Рубенс - Мари-Ан Лекуре
Шрифт:
Интервал:
В июне 1607 года Рубенс вернулся в Мантую. Винченцо намеревался совершить поездку в Спа и пригласил художника присоединиться к своей свите. Рубенс уже предвкушал радость попасть в Нидерланды, когда планы герцога внезапно изменились. Банкирский дом Паллавичини на все лето предоставил в его распоряжение свой дворец в Генуе. И Рубенс вслед за Винченцо отправился в Геную. Ему не удалось побывать на родине, но зато на новом месте он получил несколько заказов, а кое с кем из заказчиков подружился на всю дальнейшую жизнь. В Генуе он близко познакомился с семейством генерала Спинолы, прославленного полководца, защищавшего интересы Испании в Нидерландах, с семейством Дориа, поставлявшего дочерям Спинолы женихов, с Гримальди. Он написал здесь около полудюжины портретов, церковь иезуитов поручила ему картину на сюжет «Обрезания Господня». По уже укоренившейся привычке он продолжал заполнять рисунками свою «книгу увлечений», как он называл рабочие альбомы.

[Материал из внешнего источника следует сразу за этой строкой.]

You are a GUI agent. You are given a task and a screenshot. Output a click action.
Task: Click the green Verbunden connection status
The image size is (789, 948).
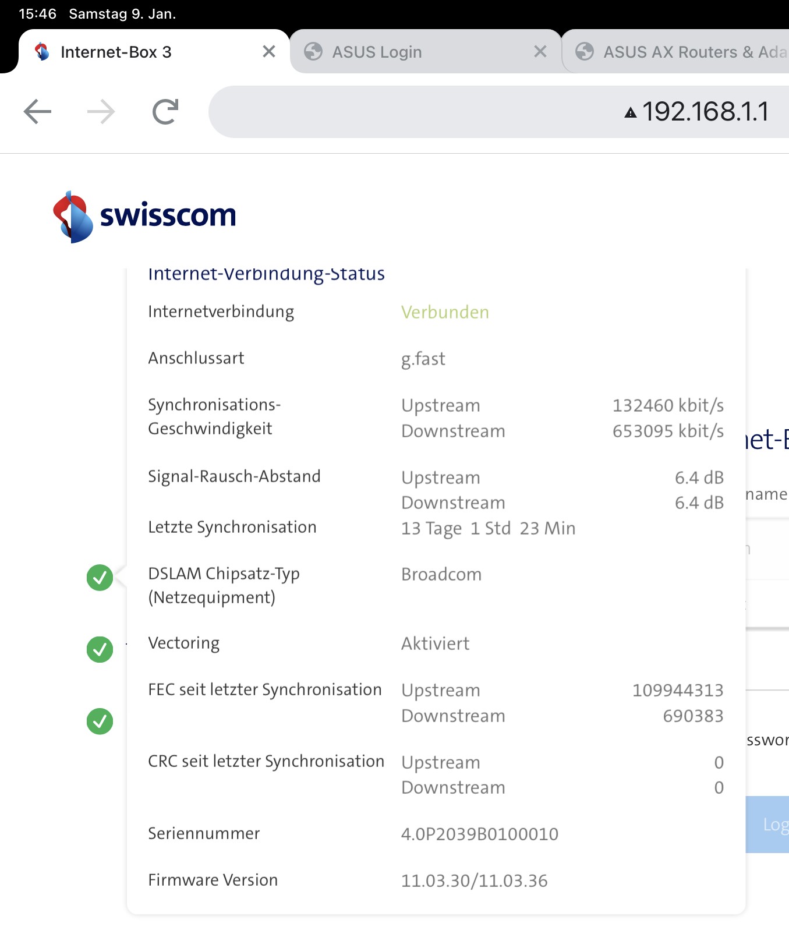click(x=445, y=312)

Правда, на сей раз он ставил перед собой вполне конкретную цель — подготовить к изданию будущую книгу, которая ознакомила бы фламандцев с архитектурой Возрождения. Они не знали о ней почти ничего, ведь в то время, когда вся Европа расставалась с готикой и заново открывала для себя античный классицизм, в их родной стране бушевали войны. Рубенс срисовывал фасады генуэзских замков, о чем упоминается в его письме от 26 августа 1628 года. В Италии Рубенса повсюду сопровождал ученик, юноша по имени Деодат дель Монте. Именно ему мастер поручил произвести обмеры архитектурных сооружений, которые затем легли в основу одной из немногих его книг — двухтомного издания «Палаццо Генуи», содержащих 139 листов архитектурной планировки и опубликованных в Антверпене в 1622 году.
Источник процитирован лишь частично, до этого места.